Extract -
There are several spoilers in the plot summary that follows. They are present because many plot events occur without much explanation, which (as in 2001: A Space Odyssey, from the same year) can be confusing.
The mob hires a white-haired hitman (John Aprea) to kill Ross. But Ross has hired a stand-in, Rennick (Felice Orlandi), lured with the promise that he will be freed from police custody to spend a vacation with his wife in Italy. Instead, they are both murdered, to ensure their silence.
Unaware that their contract has already been fulfilled, the hitman tails Bullitt, hoping to be led to Ross. Meanwhile, the real Johnny Ross (Pat Renella) plans to use Rennick's plane ticket to Rome to escape both the mob and the law. It's possible for Ross to have carried a handgun onto the plane, as it wasn't until 1973 that all passengers and their baggage were searched for weapons.
Plot holes remain. Rennick and his wife must have been really stupid to fall for Ross' scheme. Bullitt's girlfriend Cathy (Jacqueline Bisset) shouldn't be tagging along when he is on police business interviewing witnesses. Bullitt's taste for late model sports cars doesn't seem compatible with a cop's salary, assuming that he's not on the take.

Task set -
1. In what year, according to the plot summary, were all passengers and their baggage first searched for weapons?
2. Please write the next few sentences of the plot summary, picking up after its final line.

Rows -
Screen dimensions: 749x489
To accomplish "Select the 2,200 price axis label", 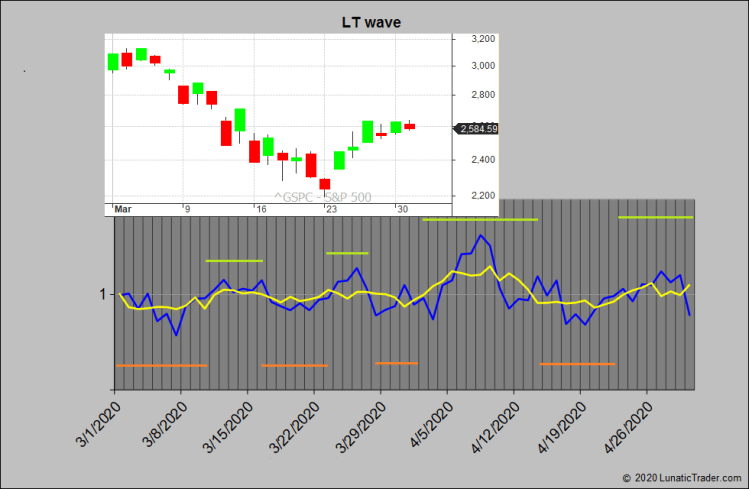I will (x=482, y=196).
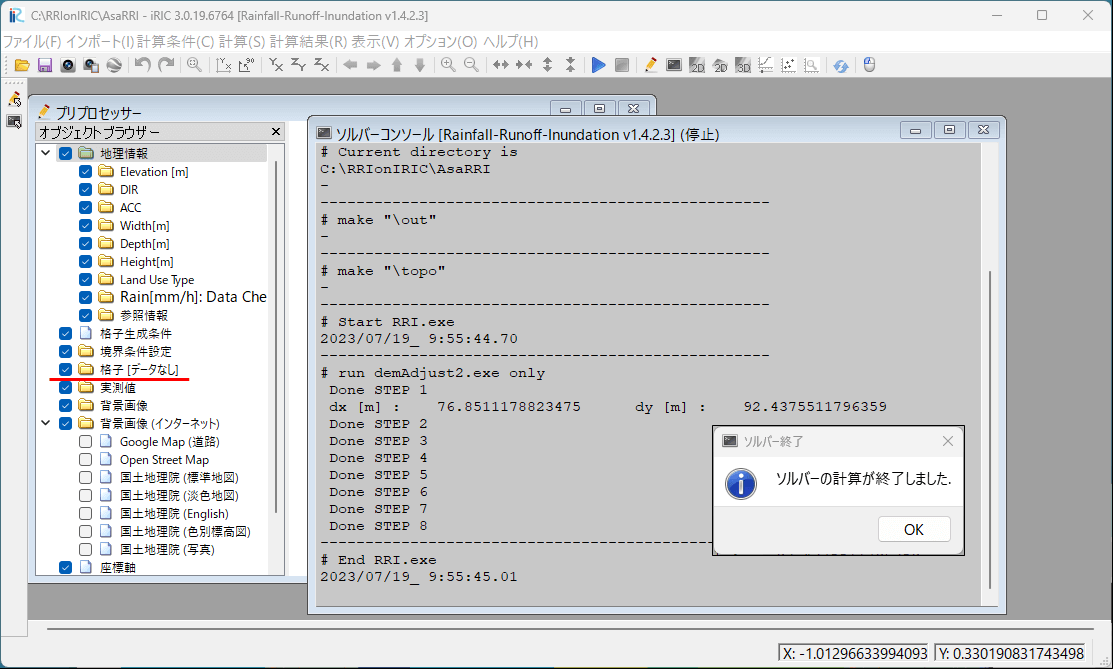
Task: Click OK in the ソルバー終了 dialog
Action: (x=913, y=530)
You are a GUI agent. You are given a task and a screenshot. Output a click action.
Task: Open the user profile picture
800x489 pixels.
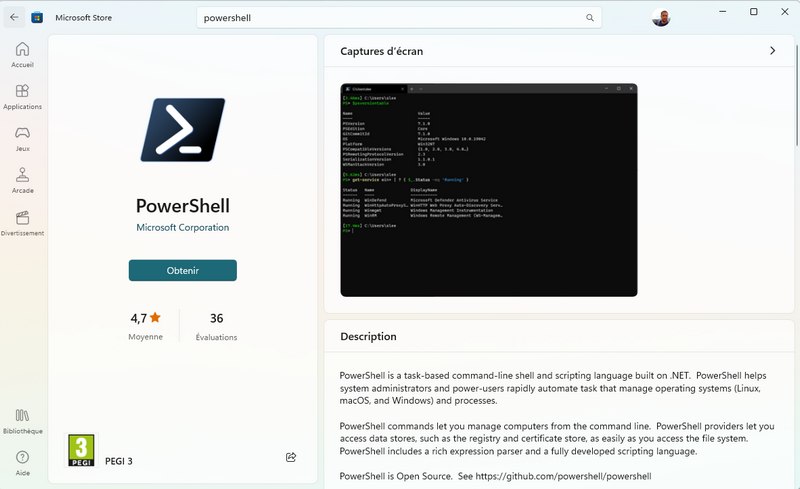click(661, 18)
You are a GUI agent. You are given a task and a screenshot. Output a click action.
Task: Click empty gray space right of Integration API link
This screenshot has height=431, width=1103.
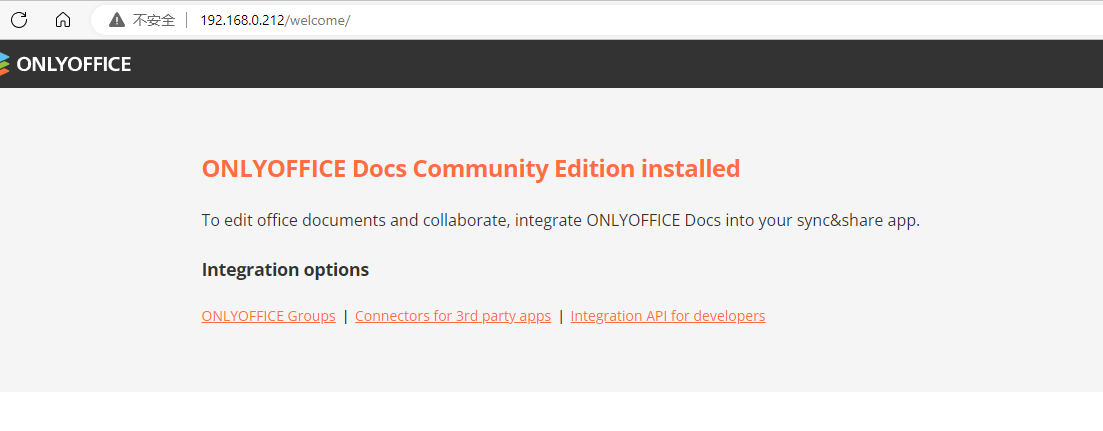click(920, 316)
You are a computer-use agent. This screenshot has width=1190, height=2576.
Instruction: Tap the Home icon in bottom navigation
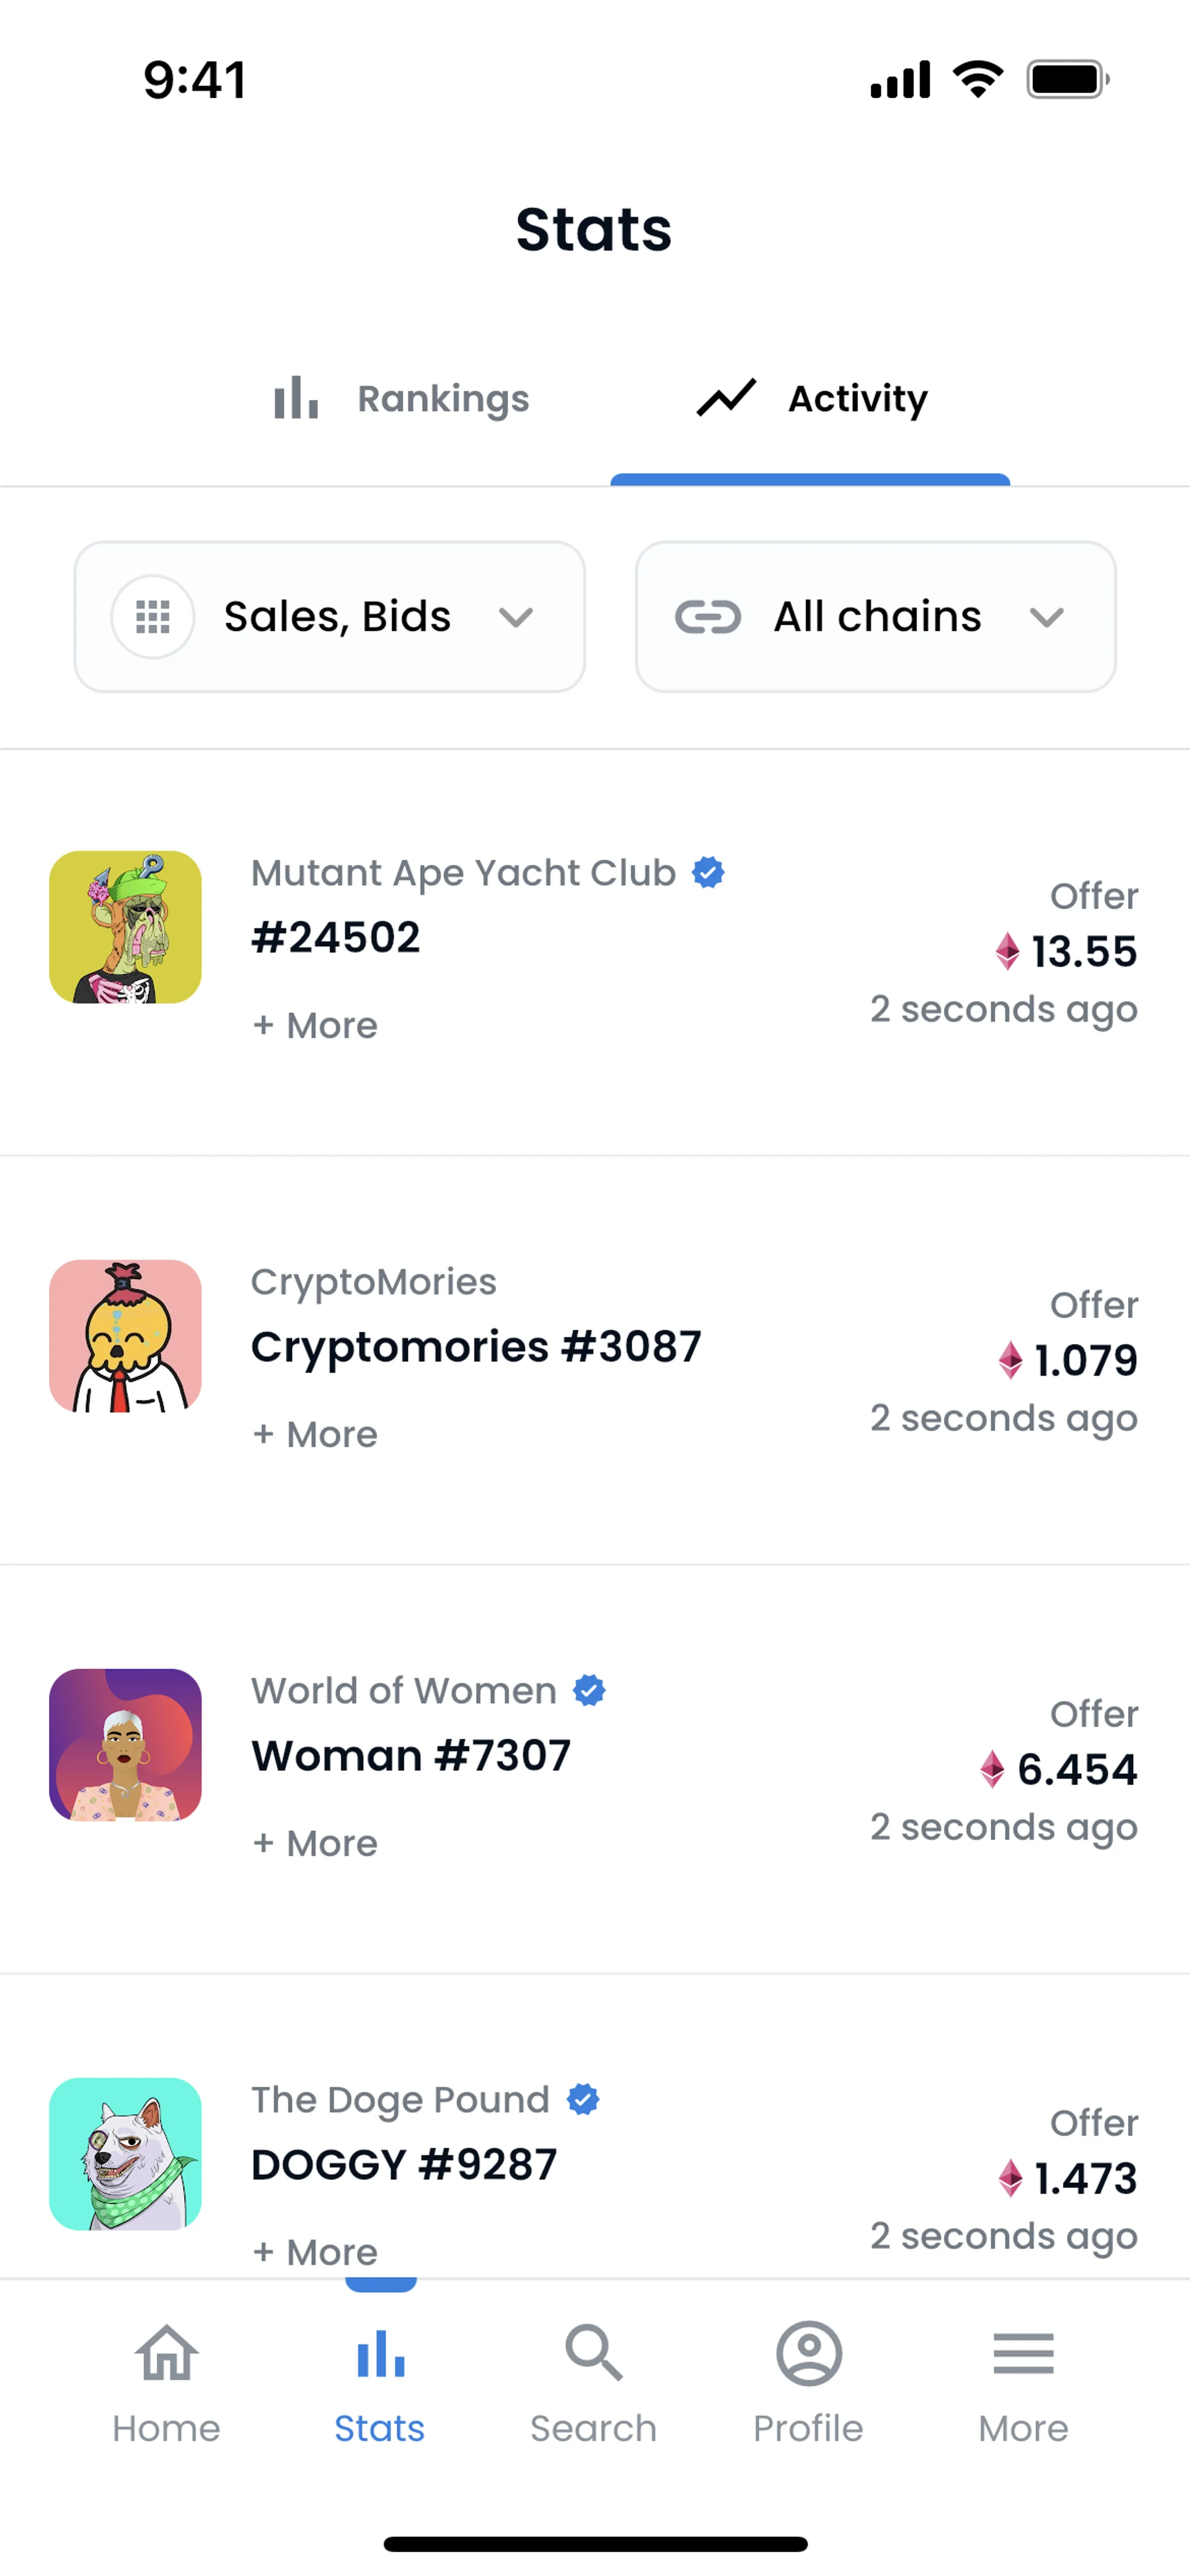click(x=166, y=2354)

Responses by task -
1. 1973.

2.
But while the gritty realism of Bullitt isn't completely convincing, there's no denying the screen charisma of McQueen, or the quality of Peter Yates' direction.
Despite the critical and commercial success of the film, McQueen never made a sequel. However, tough guy cops based in cinematography friendly San Francisco have been around ever since: Clint Eastwood in Dirty Harry, Nick Nolte in 48 HRS., Karl Malden and Michael Douglas in The Streets of San Francisco, Jack Nicholson in Chinatown. Wait a minute, that was in Southern California. And Nicholson played a private eye. But it's such a great film that I had to throw it in.
Bullitt won an Academy Award for film editing (Frank Keller), and also received a nomination for Best Sound. (73/100).